__PROBLEM TO SOLVE__
Filter the listing so that only lines with the word "Japanese" remain.

__ENTRIES SUPPLIED__

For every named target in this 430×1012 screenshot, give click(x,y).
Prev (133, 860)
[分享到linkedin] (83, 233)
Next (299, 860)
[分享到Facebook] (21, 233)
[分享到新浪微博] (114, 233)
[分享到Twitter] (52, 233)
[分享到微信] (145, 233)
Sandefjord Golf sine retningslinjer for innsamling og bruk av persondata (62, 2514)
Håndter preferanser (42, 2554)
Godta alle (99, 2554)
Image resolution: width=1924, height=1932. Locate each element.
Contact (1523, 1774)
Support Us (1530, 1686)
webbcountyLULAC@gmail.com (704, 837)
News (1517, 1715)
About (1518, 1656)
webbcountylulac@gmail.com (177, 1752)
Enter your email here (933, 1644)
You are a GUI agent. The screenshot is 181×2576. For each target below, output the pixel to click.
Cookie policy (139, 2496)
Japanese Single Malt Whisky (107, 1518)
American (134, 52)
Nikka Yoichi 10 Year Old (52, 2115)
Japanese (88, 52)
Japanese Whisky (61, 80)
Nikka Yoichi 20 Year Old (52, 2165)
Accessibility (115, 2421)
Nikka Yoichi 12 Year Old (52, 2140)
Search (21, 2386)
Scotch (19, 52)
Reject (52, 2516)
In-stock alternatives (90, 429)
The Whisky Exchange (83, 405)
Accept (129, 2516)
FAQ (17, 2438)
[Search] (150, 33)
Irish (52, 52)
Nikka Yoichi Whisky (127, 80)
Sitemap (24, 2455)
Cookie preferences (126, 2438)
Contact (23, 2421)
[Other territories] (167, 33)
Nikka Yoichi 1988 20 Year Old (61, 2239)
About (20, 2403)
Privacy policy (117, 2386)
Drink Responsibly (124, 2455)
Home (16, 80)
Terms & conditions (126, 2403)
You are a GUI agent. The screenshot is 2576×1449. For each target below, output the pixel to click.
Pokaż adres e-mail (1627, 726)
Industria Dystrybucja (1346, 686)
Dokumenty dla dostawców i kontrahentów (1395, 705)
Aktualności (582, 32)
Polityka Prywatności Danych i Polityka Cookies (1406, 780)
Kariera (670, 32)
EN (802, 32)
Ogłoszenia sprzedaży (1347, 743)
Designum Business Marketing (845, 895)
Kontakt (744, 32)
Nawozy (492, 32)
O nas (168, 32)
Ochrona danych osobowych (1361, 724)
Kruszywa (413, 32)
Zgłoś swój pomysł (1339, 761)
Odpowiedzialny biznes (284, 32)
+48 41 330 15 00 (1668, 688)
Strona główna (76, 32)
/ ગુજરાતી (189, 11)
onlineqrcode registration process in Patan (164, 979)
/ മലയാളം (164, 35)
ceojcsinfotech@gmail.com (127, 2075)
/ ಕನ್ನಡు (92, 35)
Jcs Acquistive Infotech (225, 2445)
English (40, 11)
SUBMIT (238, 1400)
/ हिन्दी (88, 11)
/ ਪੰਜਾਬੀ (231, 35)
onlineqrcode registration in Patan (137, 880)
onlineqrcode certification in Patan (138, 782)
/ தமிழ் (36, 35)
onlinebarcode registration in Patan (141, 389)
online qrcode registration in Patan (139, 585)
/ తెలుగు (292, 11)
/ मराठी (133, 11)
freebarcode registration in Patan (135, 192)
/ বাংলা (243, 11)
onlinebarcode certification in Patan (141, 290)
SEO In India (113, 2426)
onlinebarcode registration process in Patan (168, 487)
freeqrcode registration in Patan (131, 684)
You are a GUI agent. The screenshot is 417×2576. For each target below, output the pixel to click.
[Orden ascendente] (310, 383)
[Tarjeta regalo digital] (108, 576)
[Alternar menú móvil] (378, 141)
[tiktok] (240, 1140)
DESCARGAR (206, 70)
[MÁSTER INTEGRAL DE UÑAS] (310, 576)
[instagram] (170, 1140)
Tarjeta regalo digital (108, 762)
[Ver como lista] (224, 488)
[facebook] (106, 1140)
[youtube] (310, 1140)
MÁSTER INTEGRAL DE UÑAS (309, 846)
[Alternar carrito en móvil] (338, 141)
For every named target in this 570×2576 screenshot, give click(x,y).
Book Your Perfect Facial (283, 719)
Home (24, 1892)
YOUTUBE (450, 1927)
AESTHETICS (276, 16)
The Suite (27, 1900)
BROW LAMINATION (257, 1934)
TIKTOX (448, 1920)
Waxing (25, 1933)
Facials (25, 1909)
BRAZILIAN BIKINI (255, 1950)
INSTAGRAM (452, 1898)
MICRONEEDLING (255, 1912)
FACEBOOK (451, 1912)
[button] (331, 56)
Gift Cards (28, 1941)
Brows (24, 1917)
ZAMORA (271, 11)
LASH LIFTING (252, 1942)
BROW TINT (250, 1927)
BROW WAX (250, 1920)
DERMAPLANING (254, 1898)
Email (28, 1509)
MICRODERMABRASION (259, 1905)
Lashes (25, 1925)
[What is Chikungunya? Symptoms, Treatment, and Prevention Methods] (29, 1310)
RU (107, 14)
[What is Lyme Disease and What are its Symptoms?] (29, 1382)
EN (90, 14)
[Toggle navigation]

__THE ANSWER__
Japanese Single Malt Whisky (107, 1518)
Japanese (88, 52)
Japanese Whisky (61, 80)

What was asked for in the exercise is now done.